Stored items:
== Segment start ==
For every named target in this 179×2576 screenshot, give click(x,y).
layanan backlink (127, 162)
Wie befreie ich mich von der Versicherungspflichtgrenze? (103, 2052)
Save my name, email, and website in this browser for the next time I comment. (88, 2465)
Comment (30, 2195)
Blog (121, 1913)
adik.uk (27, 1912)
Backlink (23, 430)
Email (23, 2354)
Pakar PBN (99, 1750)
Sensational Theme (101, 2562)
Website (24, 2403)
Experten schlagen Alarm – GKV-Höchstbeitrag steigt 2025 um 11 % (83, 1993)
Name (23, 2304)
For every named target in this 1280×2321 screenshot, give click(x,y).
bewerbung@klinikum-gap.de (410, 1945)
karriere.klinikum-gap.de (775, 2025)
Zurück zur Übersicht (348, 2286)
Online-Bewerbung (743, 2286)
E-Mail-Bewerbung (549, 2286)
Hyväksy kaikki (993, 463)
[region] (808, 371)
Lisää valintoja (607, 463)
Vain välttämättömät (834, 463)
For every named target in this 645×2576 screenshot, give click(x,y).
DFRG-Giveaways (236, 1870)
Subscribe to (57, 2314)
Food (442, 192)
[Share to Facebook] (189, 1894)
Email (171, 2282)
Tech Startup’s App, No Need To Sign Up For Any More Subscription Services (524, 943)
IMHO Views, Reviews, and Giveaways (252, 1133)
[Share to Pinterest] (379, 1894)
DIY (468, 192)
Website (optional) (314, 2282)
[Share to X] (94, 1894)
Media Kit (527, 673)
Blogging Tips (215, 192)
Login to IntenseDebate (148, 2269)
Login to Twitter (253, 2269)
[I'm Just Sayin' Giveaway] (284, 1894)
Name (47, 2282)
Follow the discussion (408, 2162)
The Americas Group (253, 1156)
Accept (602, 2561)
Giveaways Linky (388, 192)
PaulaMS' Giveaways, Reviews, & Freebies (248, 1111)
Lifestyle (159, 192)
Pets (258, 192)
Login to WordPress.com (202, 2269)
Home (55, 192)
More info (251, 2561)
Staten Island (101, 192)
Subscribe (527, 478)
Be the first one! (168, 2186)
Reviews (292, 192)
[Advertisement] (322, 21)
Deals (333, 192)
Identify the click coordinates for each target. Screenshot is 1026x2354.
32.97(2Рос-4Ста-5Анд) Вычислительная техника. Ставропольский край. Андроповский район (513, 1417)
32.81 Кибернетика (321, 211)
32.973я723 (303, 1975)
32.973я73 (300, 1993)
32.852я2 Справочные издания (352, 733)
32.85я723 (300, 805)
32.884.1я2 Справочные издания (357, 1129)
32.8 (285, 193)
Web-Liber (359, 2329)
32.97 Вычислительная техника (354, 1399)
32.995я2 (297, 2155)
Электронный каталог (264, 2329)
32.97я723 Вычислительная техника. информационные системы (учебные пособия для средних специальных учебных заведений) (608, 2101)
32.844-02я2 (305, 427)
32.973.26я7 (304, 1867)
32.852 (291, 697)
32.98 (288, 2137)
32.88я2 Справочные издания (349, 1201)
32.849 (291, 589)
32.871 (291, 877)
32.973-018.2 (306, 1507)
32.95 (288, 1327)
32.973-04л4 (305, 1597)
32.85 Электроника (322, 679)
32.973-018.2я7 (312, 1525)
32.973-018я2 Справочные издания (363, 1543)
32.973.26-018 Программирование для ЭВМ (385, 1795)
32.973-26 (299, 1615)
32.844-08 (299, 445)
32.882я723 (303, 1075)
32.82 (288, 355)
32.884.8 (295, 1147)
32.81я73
== Segment end ==
• TASK OBJECTIVE:
All the entries above should come back exactly as they are written.

• COMPLETED TASK:
For every named target in this 179×2576 screenshot, give click(x,y).
layanan backlink (127, 162)
Wie befreie ich mich von der Versicherungspflichtgrenze? (103, 2052)
Save my name, email, and website in this browser for the next time I comment. (88, 2465)
Comment (30, 2195)
Blog (121, 1913)
adik.uk (27, 1912)
Backlink (23, 430)
Email (23, 2354)
Pakar PBN (99, 1750)
Sensational Theme (101, 2562)
Website (24, 2403)
Experten schlagen Alarm – GKV-Höchstbeitrag steigt 2025 um 11 % (83, 1993)
Name (23, 2304)
For every named target in this 1280×2321 screenshot, give click(x,y).
bewerbung@klinikum-gap.de (410, 1945)
karriere.klinikum-gap.de (775, 2025)
Zurück zur Übersicht (348, 2286)
Online-Bewerbung (743, 2286)
E-Mail-Bewerbung (549, 2286)
Hyväksy kaikki (993, 463)
[region] (808, 371)
Lisää valintoja (607, 463)
Vain välttämättömät (834, 463)
For every named target in this 645×2576 screenshot, give click(x,y).
DFRG-Giveaways (236, 1870)
Subscribe to (57, 2314)
Food (442, 192)
[Share to Facebook] (189, 1894)
Email (171, 2282)
Tech Startup’s App, No Need To Sign Up For Any More Subscription Services (524, 943)
IMHO Views, Reviews, and Giveaways (252, 1133)
[Share to Pinterest] (379, 1894)
DIY (468, 192)
Website (optional) (314, 2282)
[Share to X] (94, 1894)
Media Kit (527, 673)
Blogging Tips (215, 192)
Login to IntenseDebate (148, 2269)
Login to Twitter (253, 2269)
[I'm Just Sayin' Giveaway] (284, 1894)
Name (47, 2282)
Follow the discussion (408, 2162)
The Americas Group (253, 1156)
Accept (602, 2561)
Giveaways Linky (388, 192)
PaulaMS' Giveaways, Reviews, & Freebies (248, 1111)
Lifestyle (159, 192)
Pets (258, 192)
Login to WordPress.com (202, 2269)
Home (55, 192)
More info (251, 2561)
Staten Island (101, 192)
Subscribe (527, 478)
Be the first one! (168, 2186)
Reviews (292, 192)
[Advertisement] (322, 21)
Deals (333, 192)
Identify the click coordinates for each target. Screenshot is 1026x2354.
32.97(2Рос-4Ста-5Анд) Вычислительная техника. Ставропольский край. Андроповский район (513, 1417)
32.81 Кибернетика (321, 211)
32.973я723 (303, 1975)
32.973я73 (300, 1993)
32.852я2 Справочные издания (352, 733)
32.85я723 (300, 805)
32.884.1я2 Справочные издания (357, 1129)
32.8 (285, 193)
Web-Liber (359, 2329)
32.97 Вычислительная техника (354, 1399)
32.995я2 (297, 2155)
Электронный каталог (264, 2329)
32.97я723 Вычислительная техника. информационные системы (учебные пособия для средних специальных учебных заведений) (608, 2101)
32.844-02я2 (305, 427)
32.973.26я7 (304, 1867)
32.852 (291, 697)
32.98 (288, 2137)
32.88я2 Справочные издания (349, 1201)
32.849 (291, 589)
32.871 (291, 877)
32.973-018.2 (306, 1507)
32.95 (288, 1327)
32.973-04л4 (305, 1597)
32.85 Электроника (322, 679)
32.973-018.2я7 (312, 1525)
32.973-018я2 Справочные издания (363, 1543)
32.973.26-018 Программирование для ЭВМ (385, 1795)
32.973-26 (299, 1615)
32.844-08 (299, 445)
32.882я723 (303, 1075)
32.82 (288, 355)
32.884.8 (295, 1147)
32.81я73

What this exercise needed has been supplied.